Y es que aun siendo una medida cautelar, la legislación colombiana para aforados prevé como efecto automático el cese en el cargo de representación.
La medida tiene una duración de al menos un año, pero puede ser prorrogable, lo que supondría casi apartarlo de la política efectiva. Duque no podrá presentarse en 2022, pues la Constitución del país prohíbe la reelección presidencial, y la caída de Uribe despeja el camino a la izquierda y la extrema izquierda colombiana.
Según los sondeos, Uribe tiene actualmente entre un 35% y un 40% de favorabilidad.

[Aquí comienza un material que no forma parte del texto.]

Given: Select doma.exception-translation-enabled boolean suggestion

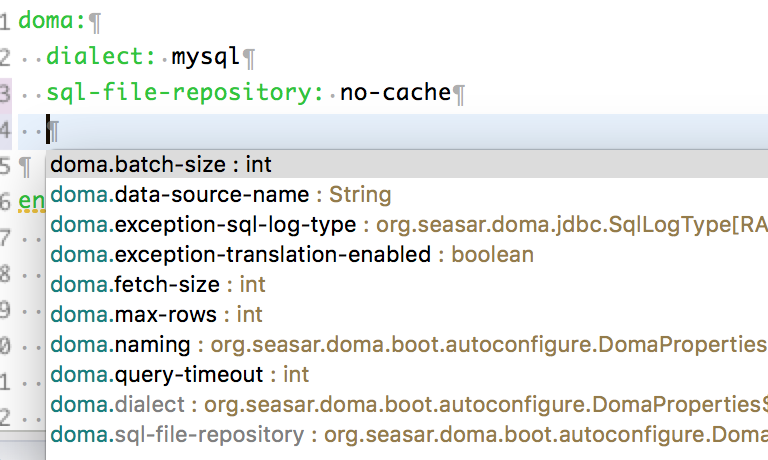Looking at the screenshot, I should (x=292, y=254).
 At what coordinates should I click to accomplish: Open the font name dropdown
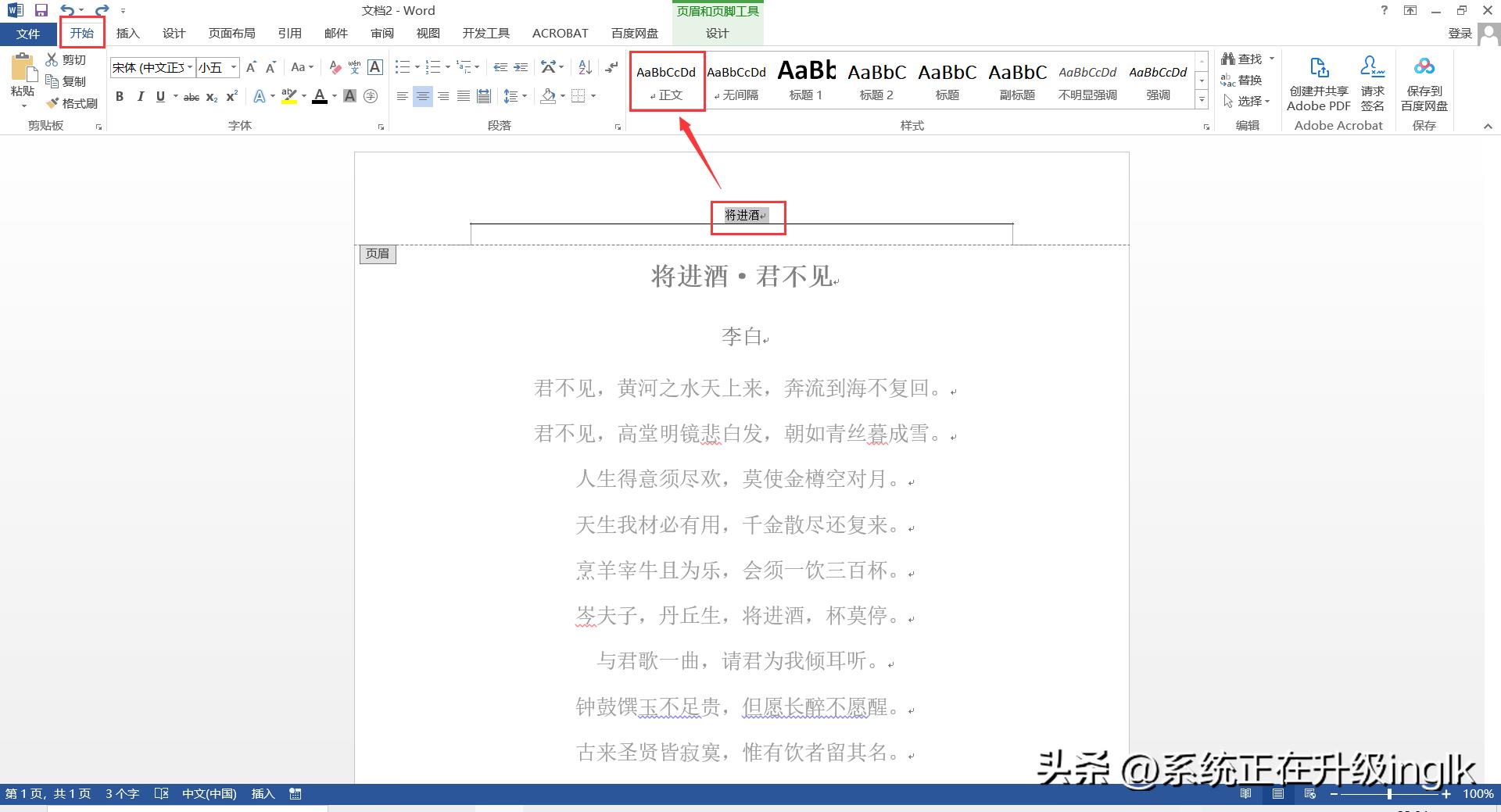[x=190, y=68]
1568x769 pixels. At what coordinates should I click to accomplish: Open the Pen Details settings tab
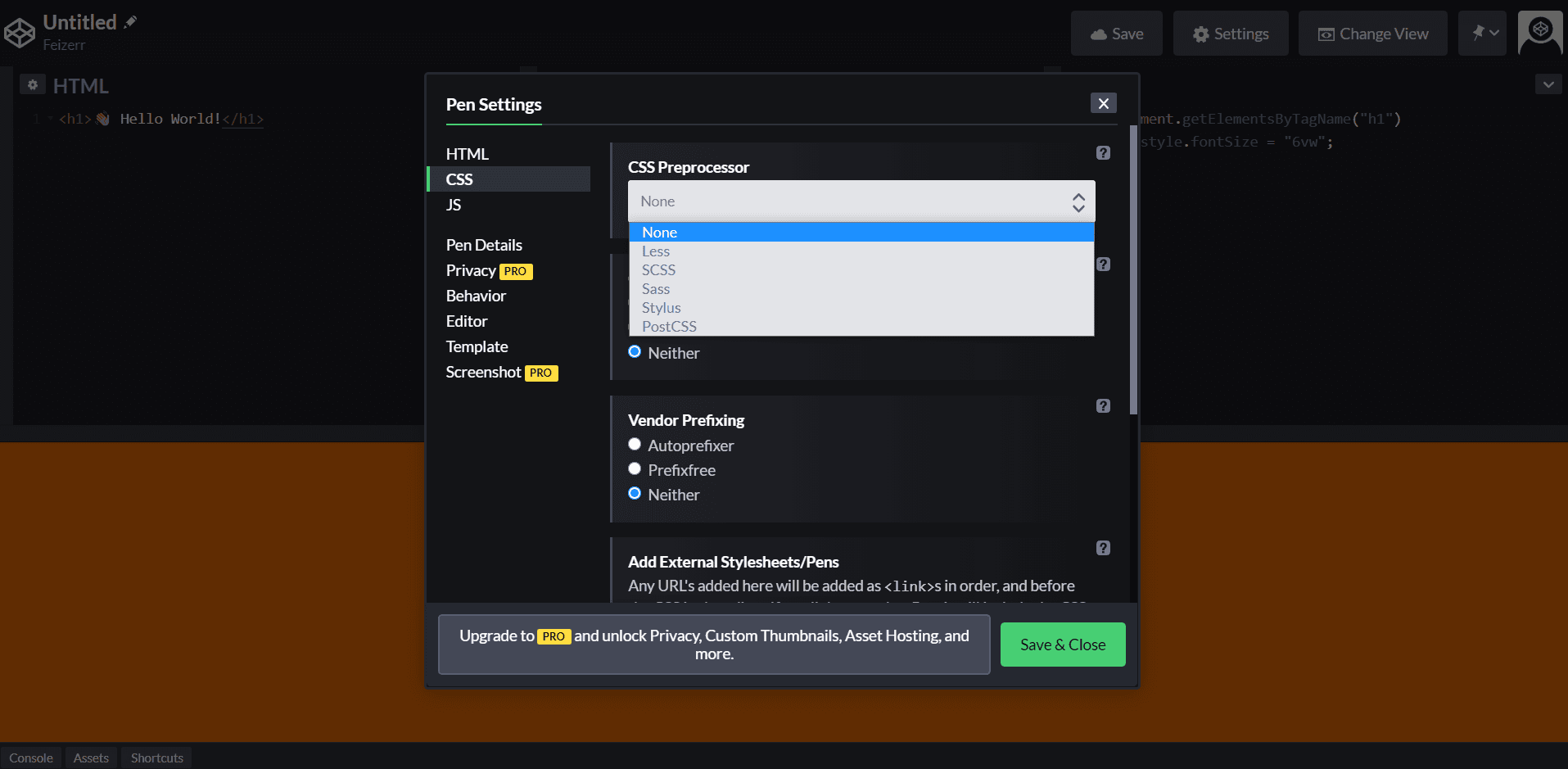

Y su figura es capaz de desequilibrar la balanza hacia el candidato por quien apueste, como ocurrió con Iván Duque en 2018, lo que desarmó y desarmaría al candidato de las izquierdas.
La polarización ha vuelto a Colombia y todos los ojos se dirigen ahora hacia el presidente Iván Duque
Su apoyo popular permanece desde sus años como presidente (2002-2010) en los que logró arrodillar al ejército de narcoterroristas de las FARC, que llegó a tener 25.000 integrantes; desarticuló el paramilitarismo y levantó la economía destruida de un país como Colombia con casi 50 millones de habitantes.

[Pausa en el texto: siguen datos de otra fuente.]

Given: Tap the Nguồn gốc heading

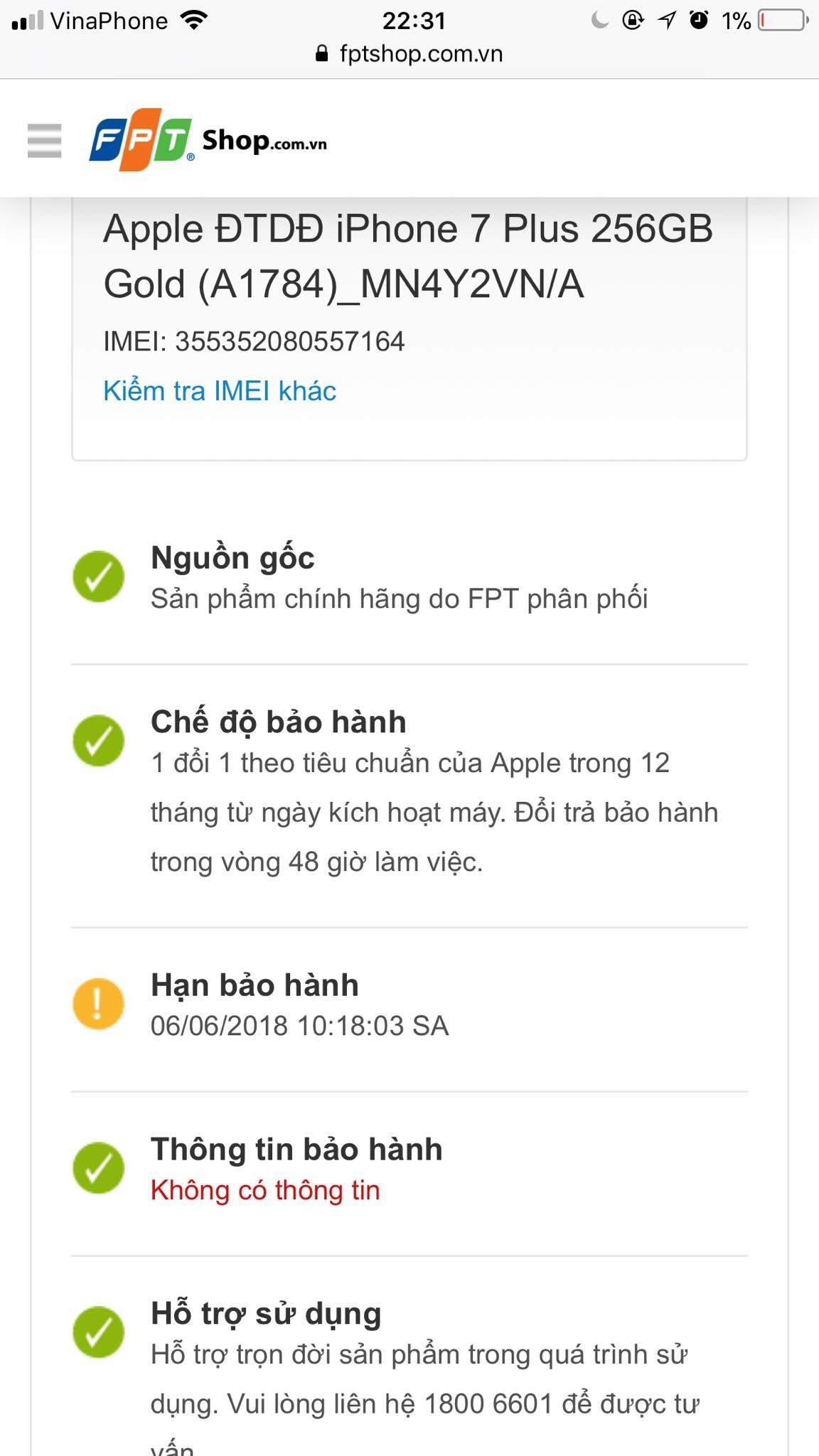Looking at the screenshot, I should tap(232, 558).
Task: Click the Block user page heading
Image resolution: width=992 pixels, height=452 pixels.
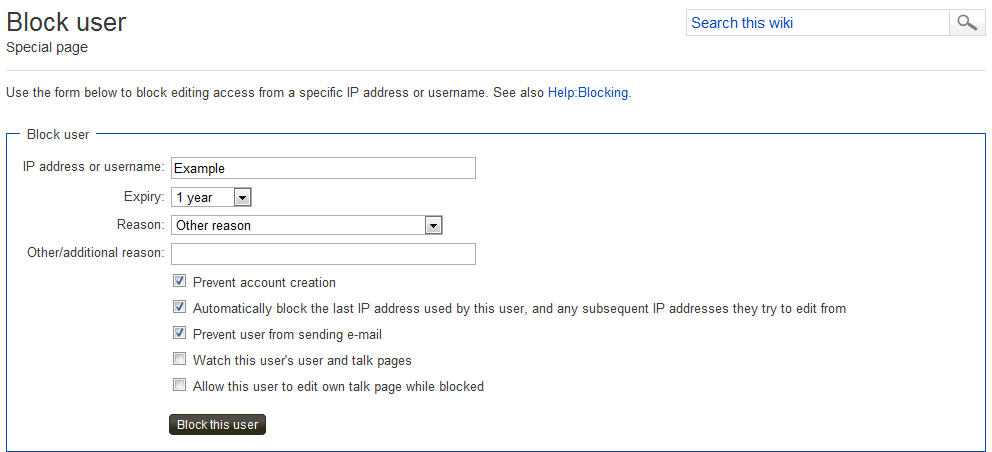Action: point(66,22)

Los malos Acuerdos de La Habana con las FARC, impulsados por su sucesor, Juan Manuel Santos, han reforzado ostensiblemente a la izquierda en las diferentes instituciones del país. Principalmente lo ha hecho en las judiciales, como la Jurisdicción Especial para la Paz (JEP), organismo creado ad hoc para exculpar a las FARC. También en la misma Corte Suprema, a raíz de los nombramientos efectuados en época santista.
Hoy los narcoterroristas de las FARC están sentados en los escaños con todo tipo de beneficios y ven a su máximo contendiente detenido. Un caso llamativo es el del exlíder narcoguerrillero Jesús Santrich, a quien la misma Corte Suprema que acaba de detener a Uribe lo dejó en libertad sin acordar medida de aseguramiento alguna, no lo extraditó por narcotráfico y, como no podría ser de otra manera, acabó fugándose.
La polarización ha vuelto a Colombia y todos los ojos se dirigen ahora hacia el presidente Iván Duque, sobre si va a retomar durante estos dos años que le quedan de gobierno las banderas uribistas y sus coaligados naturales de gobierno -aplicando las políticas por las que fue elegido- o definitivamente mantiene una deriva alejada de dichos postulados, mientras que la izquierda se prepara para el asalto al poder en 2022.
*** Néstor Laso es abogado y profesor universitario, y es excoordinador del CD en España.